Conagra executives said they expect inflationary cost pressures to be the worst in the company’s first quarter, ending this August, after which profit margins are expected to improve as price increases on its products take effect, along with productivity improvements and other cost savings, and the rate of inflation slows. As inflation persists, it becomes harder to manage, Conagra executives added.

Fastenal is leaning on price-management skills it honed in recent years managing cost increases sparked by tariffs. The company realized it needed to address price changes more tactfully, in part because customers were reluctant to swallow broad increases. To help navigate pricing changes, Fastenal uses data to show how it sources specific products and why prices are changing, said Mr. Lewis, the CFO. The result: customers are more likely to accept targeted price increases.

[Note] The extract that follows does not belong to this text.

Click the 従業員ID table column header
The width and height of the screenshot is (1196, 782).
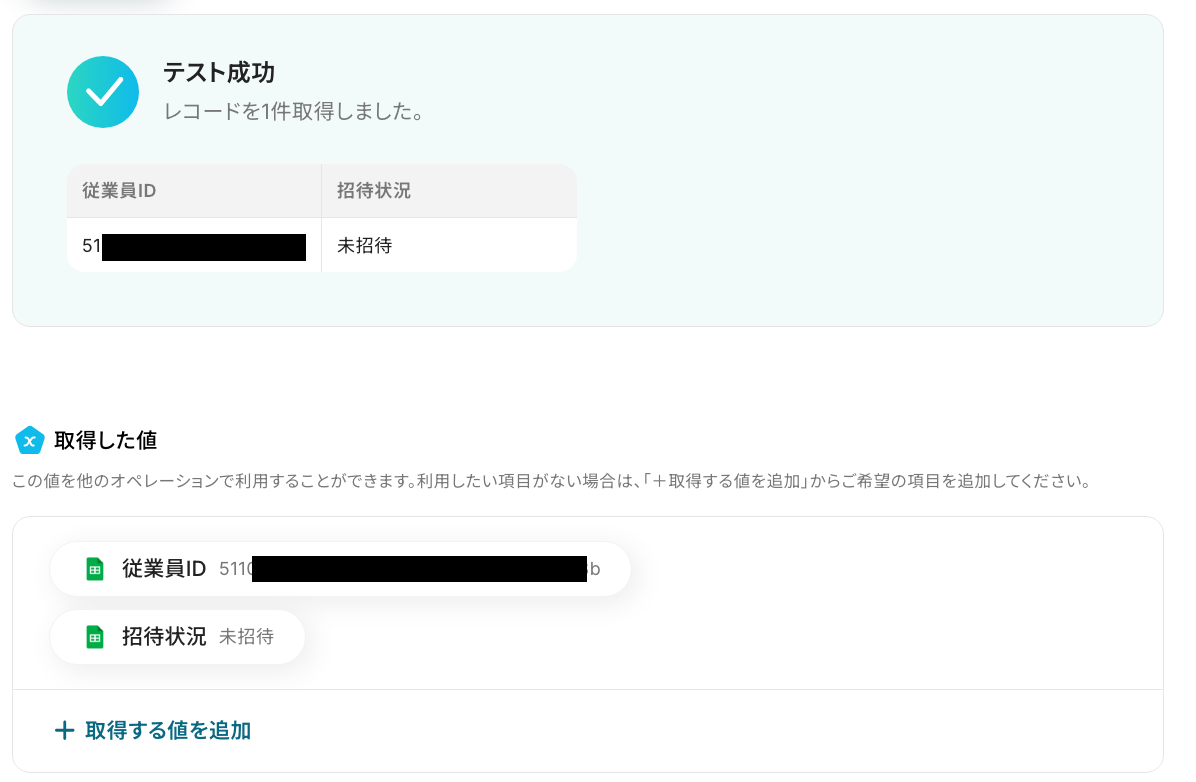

Although Fastenal’s spending on metal, transportation and fuel has risen, its price increases have been smaller, because those inputs make up only part of its production expenses.

“Cost of goods has many, many components, not all of which are inflating,” Mr. Lewis said. Demand for the company’s products remains strong, and he doesn’t see signs of inflation abating right now, but he admits to having little visibility into the future. Many of Fastenal’s customers are under contracts, some of which limit the company’s ability to raise prices, and it is difficult to constantly adjust prices to those customers that aren’t under contract. “If we raise prices on fasteners in June, it can be hard to come back in July,” he said.

“We think that we will be able to offset that [cost] inflation,” he said. “But the pace and timing of that depends very much on how the market continues to evolve around inflation and pricing and those sorts of things. It’s a pretty dynamic environment.”